Tomi Ungerer war neun Jahre alt, als die Deutschen zum letzten Mal das Elsass okkupierten. In zwei Monaten musste der Junge Deutsch lernen, er beobachtete Verhaftungen und Deportationen, nahe dem Haus der Familie war ein Gefangenenlager.
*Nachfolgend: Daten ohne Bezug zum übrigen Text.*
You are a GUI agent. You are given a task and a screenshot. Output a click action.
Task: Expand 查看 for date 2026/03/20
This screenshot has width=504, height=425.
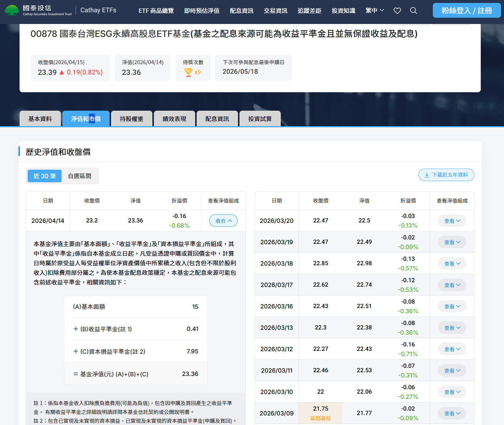(x=452, y=220)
Ungerer geriet in die Hitler-Jugend, ihn faszinierten und erschreckten die Nazis, und 1943 schon zeichnete der Zwölfjährige einen Wehrmachtssoldaten über einem blutenden Leichnam und einem Skelett, darüber die Todesfahne des Hakenkreuzes, ein Galgen und ein abgeschlagener Kopf: mit Bleistift hat die Kinderhand "Deutschland!" darübergekrakelt. Die Karikatur gleicht einer so naiven wie frühreifen Variante der Kriegsgräuel-Caprichos von Goya - berührendes Stück einer brillanten, in ihren Details oft auch abgründig komischen Ausstellung. Vier Jahrzehnte später zeichnet Ungerer beispielsweise einen kleinbürgerlichen Vater mit Jägerhut, der seinem Kind im Zoo der Geschichte die "Affen SS" zeigt.

Lange glich das Elsass, wie Ungerers Bonmot sagt, "einer Toilette: immer besetzt". Jetzt lacht der geborene Straßburger in Berlin. Er hat viele Jahre und endlich erfolgreich für die Wiederzulassung von Deutsch in elsässischen Kindergärten und Schulen gestritten. Aber er sagt auch: "Was wir Elsässer haben, ist eine Heimat, doch kein Vaterland." Diese lokale und zugleich überstaatliche Existenz ist Unglück und Glück in einem: "Denn ein Vaterland bedeutet Krieg." Gut, meint der Straßburger, dass es jetzt Europa gibt; nur die Verbrüsselung karikiert er in einer nachtblauen Gruppensex-Zeichnung als "Eurorgie".

Die Ausstellung mit ihren Germariannen, mit allen bildlichen Assoziationen der Jakobinermützen und Pickelhauben und einem kleinen Tomi, der, halb zerrissen, halb verbindend, an einer knackigen Riesin zwischen blauweißrotem Strumpfband und dem Straps eines schwarzrotgelben Schlüpfers hängt - diese Ausstellung ist von Hamburg nach Berlin gekommen. Alle Werke sind Leihgaben aus einem Tomi-Ungerer-Museum, das 2001 in Straßburg eröffnet. Zudem wird der 69-jährige Elsässer Kosmopolit, der auf einer Farm in Irland lebt, dieses Jahr in Frankreich und Deutschland noch vier neue Bücher vorlegen, für Kinder, für Erotiker, für Liebhaber. Eines enthält auch Aphorismen - in einer Reihe, die sonst französischen Philosophen vorbehalten ist."Zwischen Marianne und Germania" ist bis zum 13. Juni zu sehen, der schöne Katalog kostet 29, 80 DM (Prestel Verlag, im Buchhandel 39, 80 DM).